### SET EXERCISE 1
In the snell knot thread below, set down the passage from "It is the knot" up to and including "snell. Please post.".
### SET EXERCISE 2
Answer these questions from the snell knot thread below.
(a) Which line and hook were used in the testing of snells?
(b) For how many years has captken used his snell knot?
(c) According to captken, what does rigging his hook snell this way prevent?

### GIVEN TEXT
⁂
# A better snell knot for fluorocarbon



## barefootin (Jul 28, 2008)

I had been using a Uni snell for bottom fishing until I had a knot failure complete with the whole curly q of the knot. I tied a few more uni snells at home and realized that the knot was very easy to loosen by either pushing on the tag or main line. Another problem with the uni is that the tag end sticks out perpendicular to the hook when tied. 

I started a search for a snell that would cinch better on the hook and tested with 50# Ande fluoro and an Owner 5379. I found a few sites that acknowledged the inherent problems with snells / flouro and some that recommended finishing snells with a drop of super glue. In my mind, a knot that needs to be set with glue is not a good knot.

This one http://www.reelreports.com/video-watch.php?v=HBC678f85qg from Paul's fishing kites seemed promising but as stated, will not work well with a large diameter eye like my Owners.

I then stumbled upon this one: http://www.youtube.com/watch?v=ukzf...reelreports.com/video-watch.php?v=HBC678f85qg

This knot cinched the best of the four that I experimented with and is very simple to tie.

Totally unscientific testing and no break testing of the leaders / knots.

Cheers,


----------



## Drew Mixon (Oct 4, 2007)

ive exprienced the same issue with heavy flouro--having snells loosen up. the links you posted look very promising.

thanks a million.

cheers.

drew


----------



## captken (Feb 24, 2008)

I never go through the eye of a hook when snelling. Here is the Snell Knot I've used for more than 50 years. I can tie it faster than the knot shown in the video and it cannot fail. Additionally, it is 100X more versatile than the knot in the video or the Uni Snell. 

It is the knot that is the basis for at least 20 of the tips in my E-books.


----------



## barefootin (Jul 28, 2008)

Capt. Ken,

I would like to see your tutorial on this snell. Please post.

What is your opinion on using the eye as leverage to keep the hook aimed forward?



Thanks,


----------



## captken (Feb 24, 2008)

This is the one I am absolutely not going to post. It is the one you gotta buy the book for.

I've heard the leverage thing ever since folks started going through the eye with the MICKEY MOUSE SNELL KNOTS. If you to thru the eye backwards it doesn't work too well. Notice my hook snell can be rotated around the hook where it comes off the hook side or the top side. Rigged this way, your bait doesn't spin on the way down.
⁂
### DATA EXCERPT
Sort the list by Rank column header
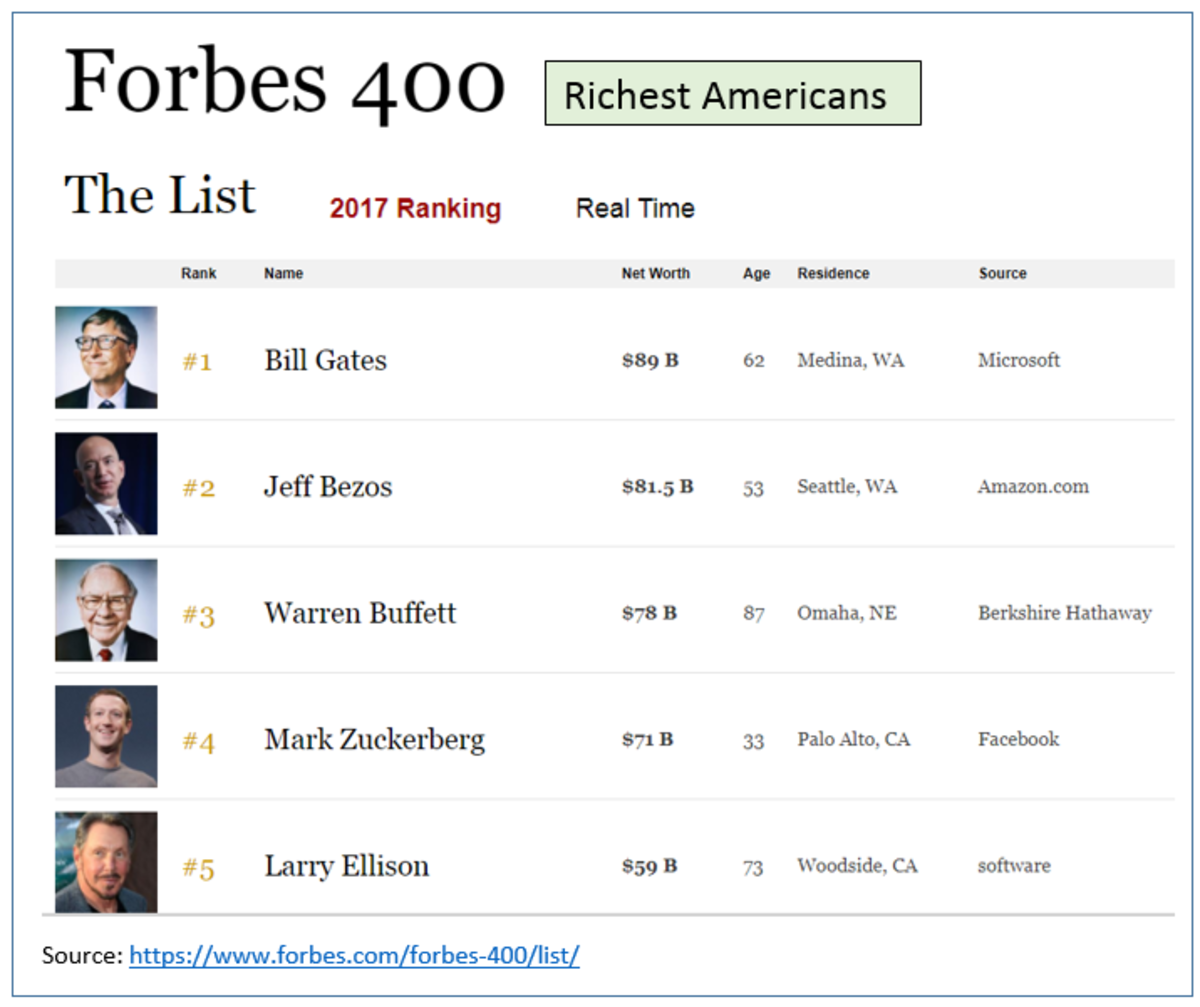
⁂
### EXERCISE RESULT 1
It is the knot that is the basis for at least 20 of the tips in my E-books.


----------



## barefootin (Jul 28, 2008)

Capt. Ken,

I would like to see your tutorial on this snell. Please post.

### EXERCISE RESULT 2
(a) 50# Ande fluoro and an Owner 5379.
(b) More than 50 years.
(c) It keeps the bait from spinning on the way down.